▶ [Questions to answer]
1. Copy everything from "As far as I" down to "Thanks guys!" in the forum thread on couplings and thread protectors, renaming "coupling" to "fitting" throughout.
2. Carry the forum thread on couplings and thread protectors forward, starting after its final post.

▶ [Supplied passage]
%%

    I would take a sawzall or a grinder with a cutting disk (ware goggles or face shield) and cut directly through the middle of the coupling.

    also cut the pipe near the elbow and remove the pipe. Take the angle grinder and slice the remaining half coupling (on the right) along it's length. Don't cut into the pipe threads but cut as deep as possible. Drive and old screwdriver into the cut and open up the coupling so you can remove it.

    Remove the old elbow the same way. Clean up the old threads by running a die over them. Then replace with a new elbow, a union and a new pc of pipe

  • FizzFizz Member Posts: 360
    Now I have direction, thanks!
  • mcgee45mcgee45 Member Posts: 7
    I might be dealing with the same leak, sounds replacing is the best thing to do indeed.
  • FizzFizz Member Posts: 360
  • j aj a Member Posts: 1,758
    Replace as much of it as you can, if that's a first floor radiator, simply disconnect it an work back ,the measures are already done for you...
  • fusionmanfusionman Member Posts: 3
    From your picture that sure looks like a thread protector and not a coupling.
  • gerry gillgerry gill Member Posts: 2,734
    you right Fusionman. But in the east guys have used them for couplings forever. I'm not saying its right,`- my guys arn't allowed to used them.

    Serving Cleveland's eastern suburbs from Cleveland Heights down to Cuyahoga Falls.

  • FizzFizz Member Posts: 360
    What's the advantage of a coupling v thread protector?
  • JUGHNEJUGHNE Member Posts: 3,833
    Fizz, there is a another discussion about "Thread Protector" down on the page, for you info.
  • ChrisJChrisJ Member Posts: 8,696
    Fizz said:

    What's the advantage of a coupling v thread protector?

    As far as I know, a thread protect is a thread protector, put on a pipe to protect the threads during shipping.

    A coupling is made to join two together. :)

    A thread protector in general doesn't have tapered threads. A coupling does.
    Single pipe quasi-vapor system. Typical operating pressure 0.14 - 0.43 oz. EcoSteam ES-20 Advanced Control for Residential Steam boilers. Rectorseal Steamaster water treatment

    Steam system pictures
    Central air project pictures
  • FizzFizz Member Posts: 360
    Thanks guys!

%%

Saved entries
%%

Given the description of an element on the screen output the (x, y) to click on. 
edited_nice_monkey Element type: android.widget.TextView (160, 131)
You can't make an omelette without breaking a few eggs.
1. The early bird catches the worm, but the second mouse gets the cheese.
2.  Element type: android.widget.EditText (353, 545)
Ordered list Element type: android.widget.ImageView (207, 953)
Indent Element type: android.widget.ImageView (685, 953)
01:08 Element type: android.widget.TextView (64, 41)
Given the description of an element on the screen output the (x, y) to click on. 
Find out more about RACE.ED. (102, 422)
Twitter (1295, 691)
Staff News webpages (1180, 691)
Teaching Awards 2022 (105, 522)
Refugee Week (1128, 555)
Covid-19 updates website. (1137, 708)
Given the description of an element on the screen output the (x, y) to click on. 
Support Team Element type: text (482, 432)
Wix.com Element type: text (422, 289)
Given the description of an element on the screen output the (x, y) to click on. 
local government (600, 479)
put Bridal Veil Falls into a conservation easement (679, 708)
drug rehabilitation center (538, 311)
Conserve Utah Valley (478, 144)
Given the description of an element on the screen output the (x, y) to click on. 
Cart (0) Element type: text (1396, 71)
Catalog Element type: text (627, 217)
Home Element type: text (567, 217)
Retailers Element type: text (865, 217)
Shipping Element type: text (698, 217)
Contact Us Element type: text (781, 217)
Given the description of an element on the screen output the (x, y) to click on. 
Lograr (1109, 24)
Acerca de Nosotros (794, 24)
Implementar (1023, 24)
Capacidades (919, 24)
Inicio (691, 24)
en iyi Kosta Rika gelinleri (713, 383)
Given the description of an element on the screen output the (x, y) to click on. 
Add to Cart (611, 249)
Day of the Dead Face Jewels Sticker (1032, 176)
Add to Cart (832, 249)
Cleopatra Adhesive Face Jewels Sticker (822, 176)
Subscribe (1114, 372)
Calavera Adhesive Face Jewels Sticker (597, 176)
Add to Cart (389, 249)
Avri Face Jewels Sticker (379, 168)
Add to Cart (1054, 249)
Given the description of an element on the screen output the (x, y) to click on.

%%

▶ [Responses for each task]
1.
As far as I know, a thread protect is a thread protector, put on a pipe to protect the threads during shipping.

    A fitting is made to join two together. :)

    A thread protector in general doesn't have tapered threads. A fitting does.
    Single pipe quasi-vapor system. Typical operating pressure 0.14 - 0.43 oz. EcoSteam ES-20 Advanced Control for Residential Steam boilers. Rectorseal Steamaster water treatment

    Steam system pictures
    Central air project pictures
  • FizzFizz Member Posts: 360
    Thanks guys!

2.
  • MilanDMilanD Member Posts: 1,074
    Yep. Thread protectors are prone to fail at some point and perhaps sooner than regular couplings... esp. on a gas line when someone used a hardening pipe dope. Ask me how I know... granted it lasted 60+ years, but it's a pita when you are the new(er) owner of said property and have to completely repipe some 80 feet of black iron, as every single one of them merchant couplings started leaking, conveniently tucked away behind and above hot air registers requiring them all be removed... over a Thanksgiving weekend... ugh... new fittings received both the yellow Teflon tape AND non-hardening pipe dope, and a mandatory -8 turns into new fittings...
  • JUGHNEJUGHNE Member Posts: 3,833
    Was the pressure changed from ounces to pounds for the inside piping recently?
  • MilanDMilanD Member Posts: 1,074
    JUGHNE said:

    Was the pressure changed from ounces to pounds for the inside piping recently?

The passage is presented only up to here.